The company calculates Adjusted FFO by further adjusting FFO for
certain additional items that are not addressed in Nareit’s
definition of FFO, including other charges, losses on the early
extinguishment of debt and similar items related to its
unconsolidated real estate entities that it believes do not
represent costs related to hotel operations. The company believes
that Adjusted FFO provides investors with another financial measure
that may facilitate comparisons of operating performance between
periods and between REITs that make similar adjustments to FFO.
EBITDA, EBITDAre, Adjusted EBITDA and Adjusted Hotel
EBITDA
The company calculates EBITDA for purposes of the credit
facility debt as net income or loss excluding: (1) interest
expense; (2) provision for income taxes, including income taxes
applicable to sale of assets; (3) depreciation and amortization;
and (4) unconsolidated real estate entity items including interest,
depreciation and amortization excluding gains and losses from sales
of real estate. The company believes EBITDA is useful to investors
in evaluating and facilitating comparisons of its operating
performance because it helps investors compare the company’s
operating performance between periods and between REITs by removing
the impact of its capital structure (primarily interest expense)

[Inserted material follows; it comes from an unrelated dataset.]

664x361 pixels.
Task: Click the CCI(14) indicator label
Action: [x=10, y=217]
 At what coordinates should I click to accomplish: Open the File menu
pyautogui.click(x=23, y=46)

and asset base (primarily depreciation and amortization) from its
operating results. In addition, the company uses EBITDA as one
measure in determining the value of hotel acquisitions and
dispositions.
The company calculates EBITDAre in accordance with Nareit
guidelines, which defines EBITDAre as net income or loss excluding
interest expense, income tax expense, depreciation and amortization
expense, gains or losses from sales of real estate, impairment, and
adjustments for unconsolidated joint ventures. We believe that the
presentation of EBITDAre provides useful information to investors
regarding the Company's operating performance and can facilitate
comparisons of operating performance between periods and between
REITs.
The company calculates Adjusted EBITDA by further adjusting
EBITDA for certain additional items, including other charges,
losses on the early extinguishment of debt, amortization of
non-cash share-based compensation and similar items related to its
unconsolidated real estate entities, which it believes are not
indicative of the performance of its underlying hotel properties
entities. The company believes that Adjusted EBITDA provides
investors with another financial measure that may facilitate
comparisons of operating performance between periods and between
REITs that report similar measures.
Adjusted Hotel EBITDA is defined as net income before interest,
income taxes, depreciation and amortization, corporate general and
administrative, impairment loss, loss on early extinguishment of
debt, interest and other income and income or loss from
unconsolidated real estate entities. The Company presents Adjusted
Hotel EBITDA because the Company believes it is useful to investors
in comparing its hotel operating performance between periods and
comparing its Adjusted Hotel EBITDA margins to those of our peer
companies. Adjusted Hotel EBITDA represents the results of
operations for its wholly owned hotels only.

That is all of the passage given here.